I'm currently dealing with performance/memory consumption optimizations of our application. One of the tasks to perform is to replace all blobs in the a table that correspond to empty arrays with null values; this should reduce db size, memory consumption and speed up the load. Here is the table definition:
CREATE TABLE [dbo].[SampleTable](
[id] [bigint] NOT NULL,
[creationTime] [datetime] NULL,
[binaryData] [image] NULL,
[isEvent] [bit] NULL,
[lastSavedTime] [datetime] NULL,
CONSTRAINT [PK_SampleTable] PRIMARY KEY CLUSTERED
(
[id] ASC
)WITH (PAD_INDEX = OFF, STATISTICS_NORECOMPUTE = OFF, IGNORE_DUP_KEY = OFF, ALLOW_ROW_LOCKS = ON, ALLOW_PAGE_LOCKS = ON) ON [PRIMARY]
) ON [PRIMARY]
I updated the table and replaced image field values (binaryData) with NULL values where appropriate (data corresponding to empty arrays in the application).

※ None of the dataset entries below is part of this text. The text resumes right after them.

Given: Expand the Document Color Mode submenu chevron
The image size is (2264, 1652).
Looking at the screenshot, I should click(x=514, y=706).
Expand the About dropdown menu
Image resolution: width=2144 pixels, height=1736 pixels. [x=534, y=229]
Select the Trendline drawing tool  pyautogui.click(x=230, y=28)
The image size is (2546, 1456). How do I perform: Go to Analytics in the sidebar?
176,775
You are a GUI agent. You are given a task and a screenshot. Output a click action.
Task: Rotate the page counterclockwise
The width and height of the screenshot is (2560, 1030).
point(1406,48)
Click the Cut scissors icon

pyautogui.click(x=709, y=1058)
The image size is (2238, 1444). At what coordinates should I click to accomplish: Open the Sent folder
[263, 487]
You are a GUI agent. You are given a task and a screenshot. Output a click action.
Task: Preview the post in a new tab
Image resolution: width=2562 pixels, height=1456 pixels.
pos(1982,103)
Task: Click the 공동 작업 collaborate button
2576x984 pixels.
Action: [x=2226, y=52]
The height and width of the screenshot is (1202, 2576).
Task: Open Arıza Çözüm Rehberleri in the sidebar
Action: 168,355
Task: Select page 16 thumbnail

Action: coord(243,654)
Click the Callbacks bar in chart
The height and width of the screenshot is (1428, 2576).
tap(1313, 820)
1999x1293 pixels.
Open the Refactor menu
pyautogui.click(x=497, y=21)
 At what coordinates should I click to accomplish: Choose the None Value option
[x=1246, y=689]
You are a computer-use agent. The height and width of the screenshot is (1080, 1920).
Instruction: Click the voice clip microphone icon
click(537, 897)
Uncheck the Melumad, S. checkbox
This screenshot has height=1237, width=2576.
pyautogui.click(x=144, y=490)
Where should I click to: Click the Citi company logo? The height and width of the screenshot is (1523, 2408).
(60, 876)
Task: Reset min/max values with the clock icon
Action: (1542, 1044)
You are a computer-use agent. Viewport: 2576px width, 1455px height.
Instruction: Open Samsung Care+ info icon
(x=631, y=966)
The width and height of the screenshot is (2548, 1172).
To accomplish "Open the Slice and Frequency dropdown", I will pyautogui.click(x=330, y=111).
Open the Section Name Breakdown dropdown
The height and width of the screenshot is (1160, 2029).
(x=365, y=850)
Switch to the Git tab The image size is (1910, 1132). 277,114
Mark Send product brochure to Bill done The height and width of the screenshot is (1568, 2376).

Now, I observe the performance deterioration when running trivial SELECT * FROM SampleTable.
Originally those fields that had been updated had length = 512 bytes, not sure if it matters, though.
Any ideas why selecting blobs containing NULL values takes longer than selecting real binary data even if the data is the same for different rows?